Europe calls for better access to fibre networks
The European Commission has called for fixed line operators to allow rivals easier access to their next generation fibre networks, in a bid to stimulate competition and adoption of next generation services.
On Thursday the EC launched a public consultation on the regulatory principles to be applied by EU member states to Next Generation Access (NGA) broadband networks, which are based on optical fibre.
Because fibre networks offer considerably more capacity and speed than the legacy copper infrastructure used by the majority of consumers, the technology is widely seen as a requirement for delivering high definition and interactive content and applications.
What the EC wants to do is establish a common regulatory framework for NGA to ensure a consistent treatment of EU operators. According to the Commission, this approach will also encourage investment in next generation networks.
Although a number of operators, both incumbents and alternative carriers, have begun rollouts of next generation infrastructure, Europe is still lagging behind other economies such as the US and Japan, in terms of NGA deployment.

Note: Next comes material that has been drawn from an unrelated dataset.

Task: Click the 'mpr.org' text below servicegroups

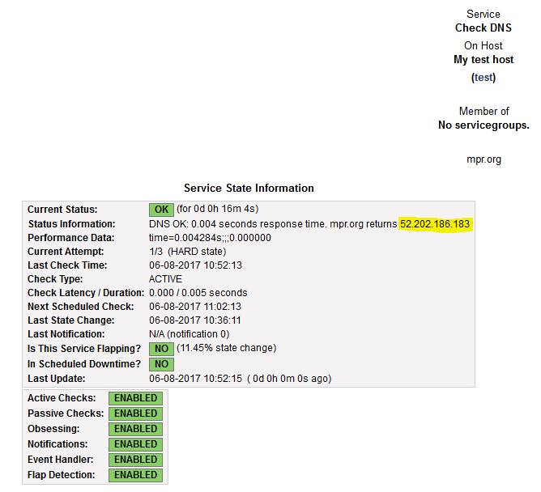Action: point(483,159)
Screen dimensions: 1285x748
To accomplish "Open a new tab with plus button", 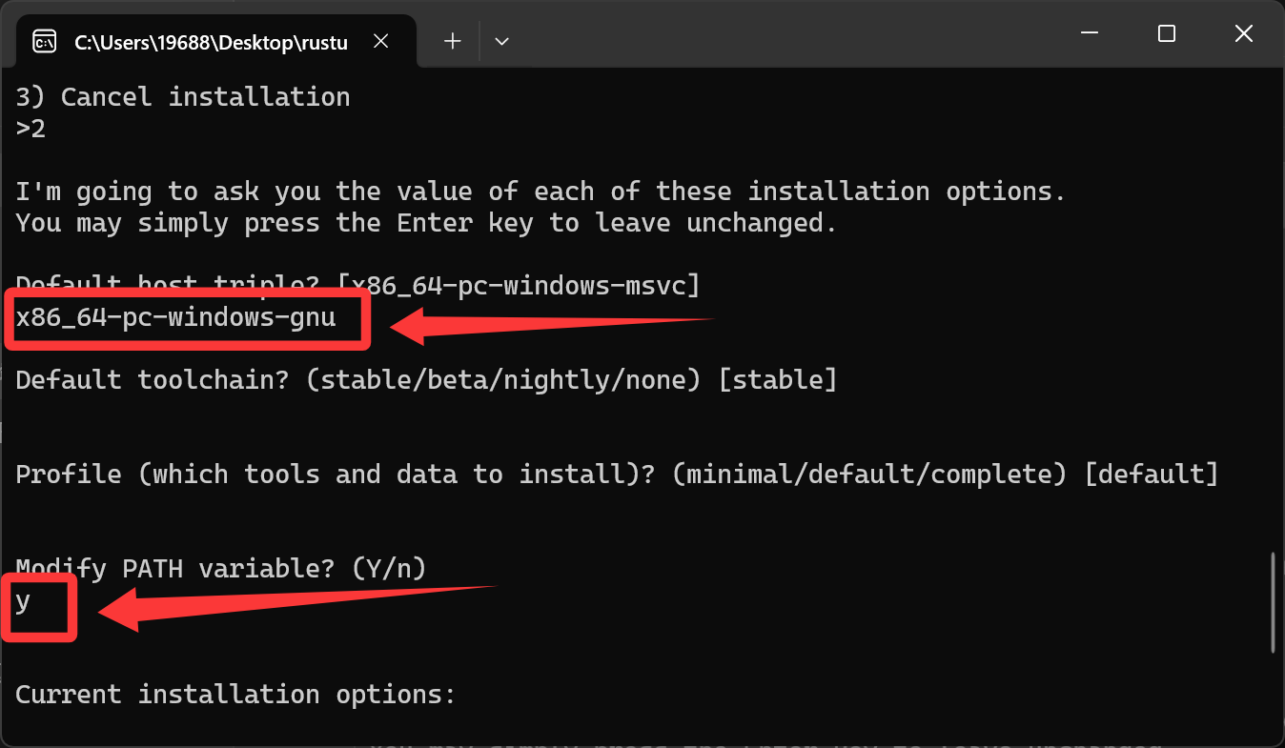I will (x=453, y=41).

In the UK, BT’s deployment of fibre has been a stop-start affair because of the high cost of deployment and concerns over return on that investment. The UK incumbent has been wrangling with regulator Ofcom about how best to extend the regulatory framework to accommodate future fibre deployment.
In Germany, when Deutsche Telekom began building a fibre network, it sought a regulatory holiday on the deployment, in order to help it recoup that investment – a request which generated much controversy.
The basic principle of the Commission’s proposal is that national regulatory authorities should provide access to the networks of dominant operators at the lowest possible level. This includes mandating access to ducts so that competitors can roll out their own fibre. But not access to unlit fibre, or ducts in cases where the population density is too low for a sustainable business model.
The proposal also includes provisions for bit stream access, which allow alternative operators direct access to the end user, via the incumbents own infrastructure, but only in the case where lower level remedies fail to address distortions of competition.
The draft provides a methodology for calculating a proper rate of return on investment, including a risk premium, “bearing in mind that the nominal pre-tax weighted average cost of capital for fixed and mobile operators has been roughly 8 to 12 per cent in recent years”.
According to the Commission, there are around 229 million copper lines in the EU and slightly more than 1 million fibre connections. Analysts forecast a further Eur20bn spending on NGA by 2011.
Viviane Reding, EU Telecoms Commissioner, said of the proposals, “We want to reduce the scope for divergences of regulatory approaches across Europe, in the interest of legal certainty. Uncoordinated or even contradictory action of national regulators as regards Next Generation Networks could seriously damage competition and undermine Europe’s single market. We propose in particular that project-specific risk premiums should be applied, so that competition can flourish while those who invest are rewarded in line with the risks they have incurred.”